*** DATA FOR REVIEW

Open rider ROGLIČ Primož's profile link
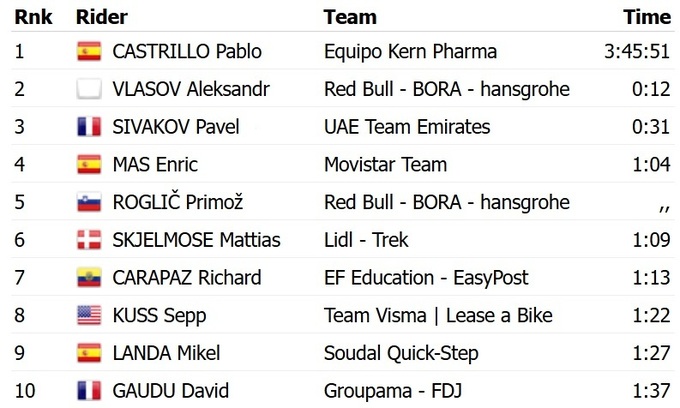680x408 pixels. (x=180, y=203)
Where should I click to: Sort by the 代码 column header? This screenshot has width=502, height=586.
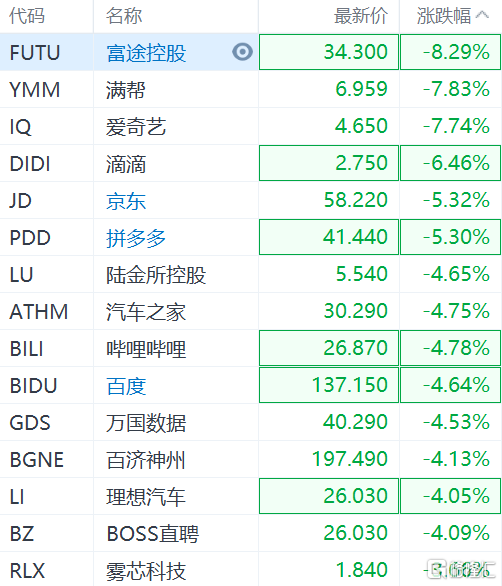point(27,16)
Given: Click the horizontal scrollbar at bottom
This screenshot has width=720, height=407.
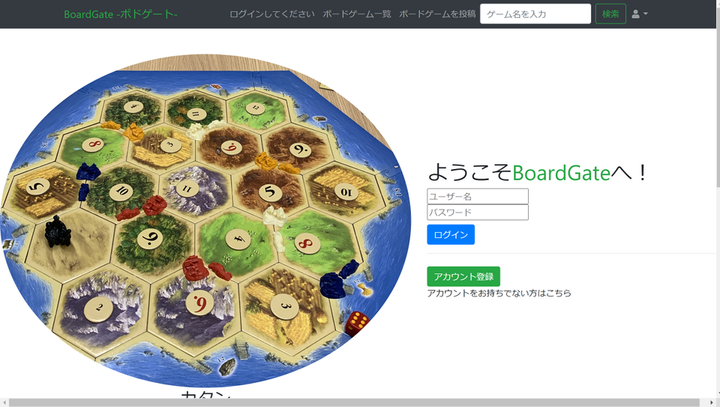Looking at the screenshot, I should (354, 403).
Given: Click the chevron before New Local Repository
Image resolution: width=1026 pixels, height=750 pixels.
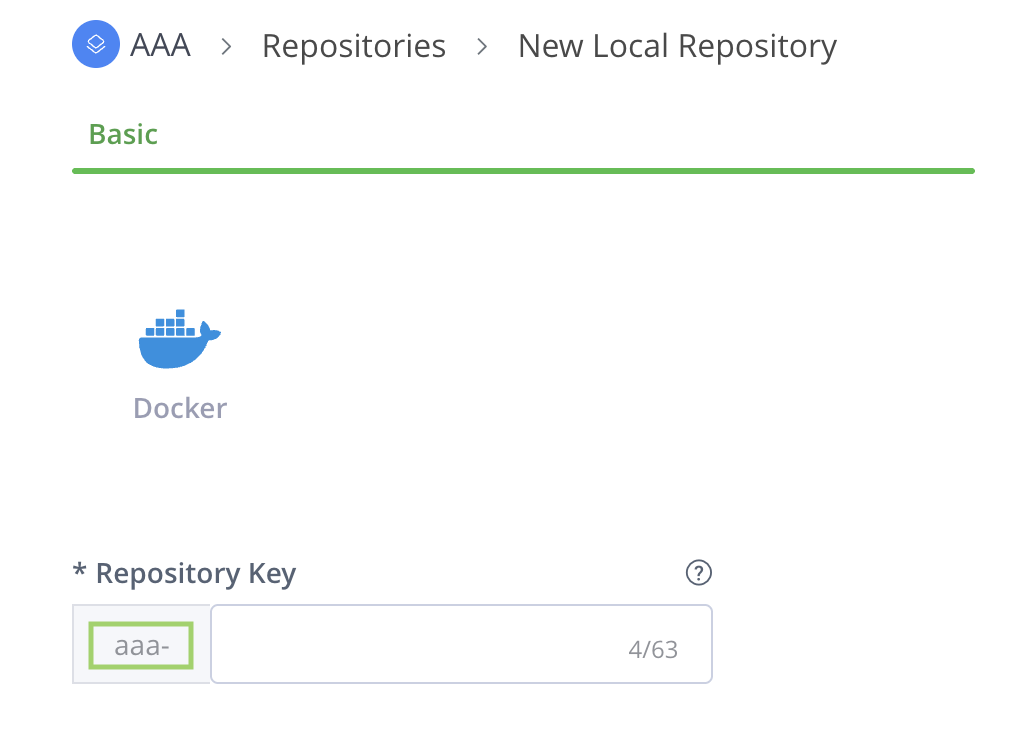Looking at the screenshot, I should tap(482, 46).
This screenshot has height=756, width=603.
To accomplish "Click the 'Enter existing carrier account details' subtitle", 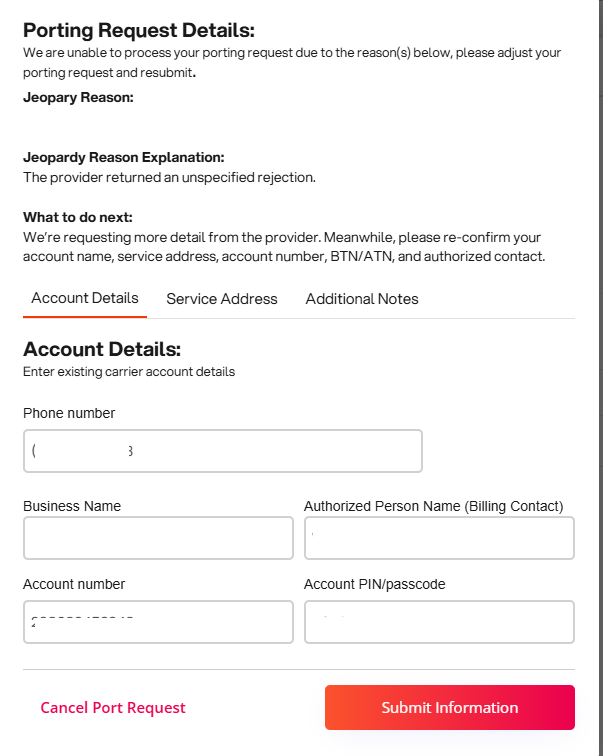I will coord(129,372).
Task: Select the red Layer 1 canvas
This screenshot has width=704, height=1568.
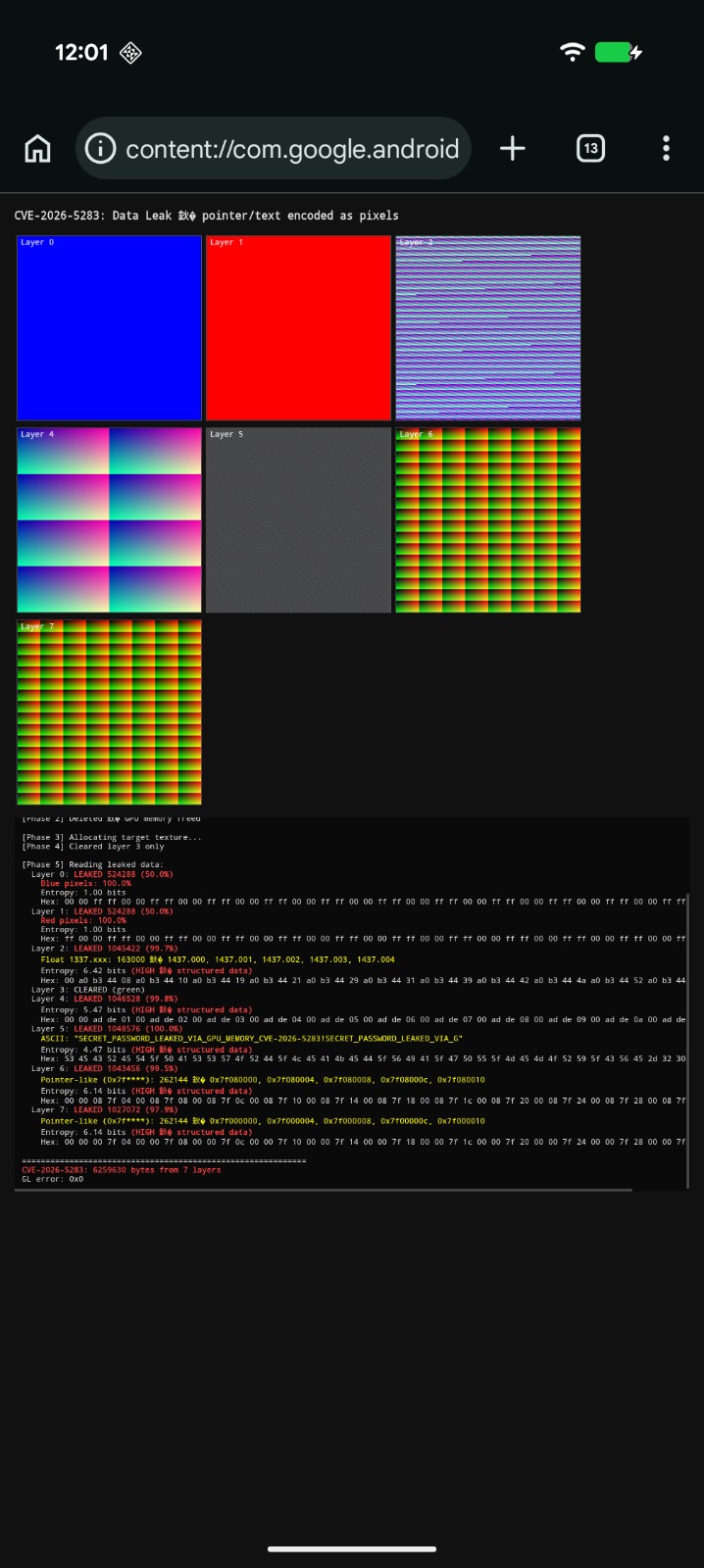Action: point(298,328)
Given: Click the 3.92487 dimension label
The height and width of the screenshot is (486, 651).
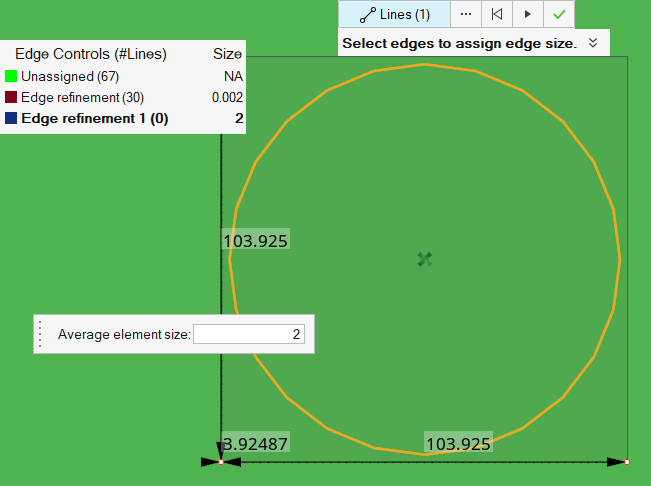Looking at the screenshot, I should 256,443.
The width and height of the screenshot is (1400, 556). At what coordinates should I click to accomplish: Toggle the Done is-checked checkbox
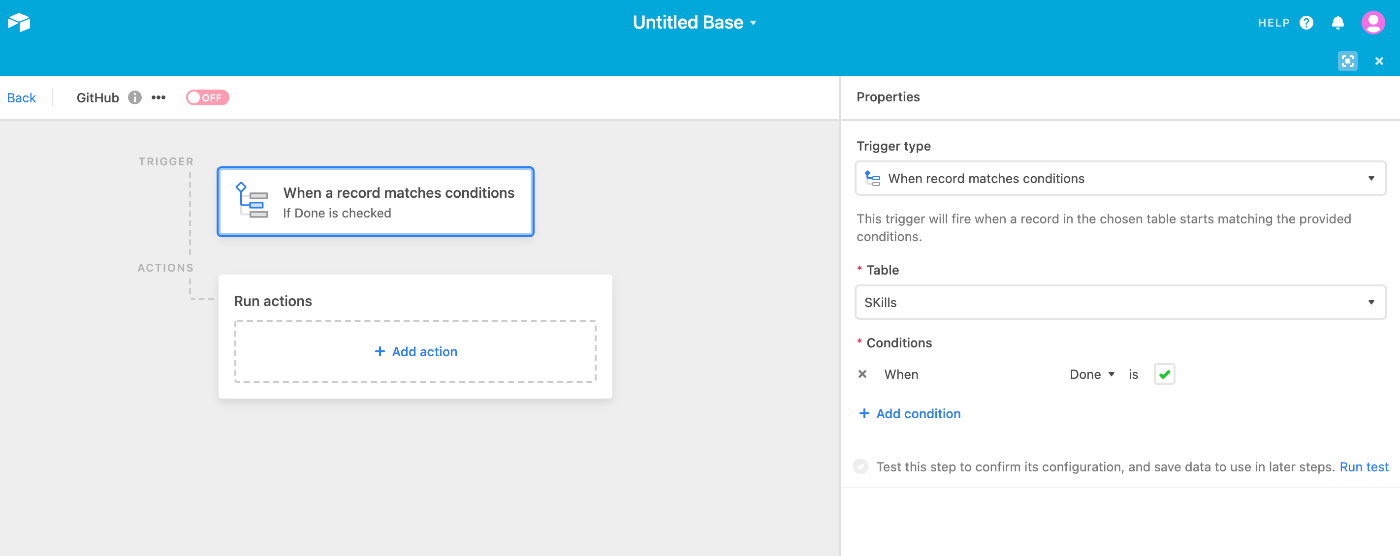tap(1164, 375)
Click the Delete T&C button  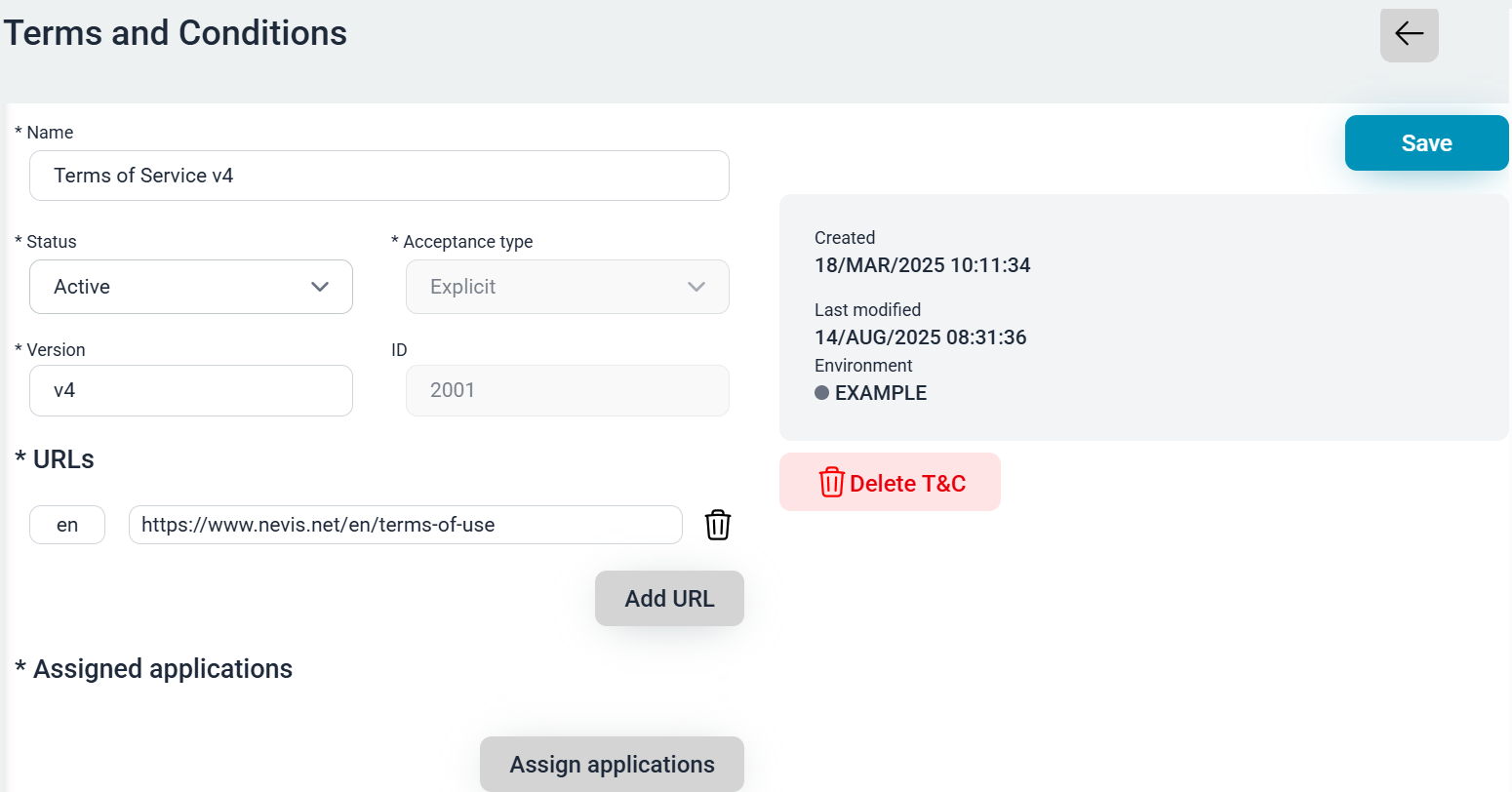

******

## [TRY IT]
Your answer should be each line from the entries that includes the string "Given".

## [OUTPUT FOR THIS TASK]
Given: Click the horizontal scrollbar at bottom
Given: Click the chevron before New Local Repository
Given: Click the 3.92487 dimension label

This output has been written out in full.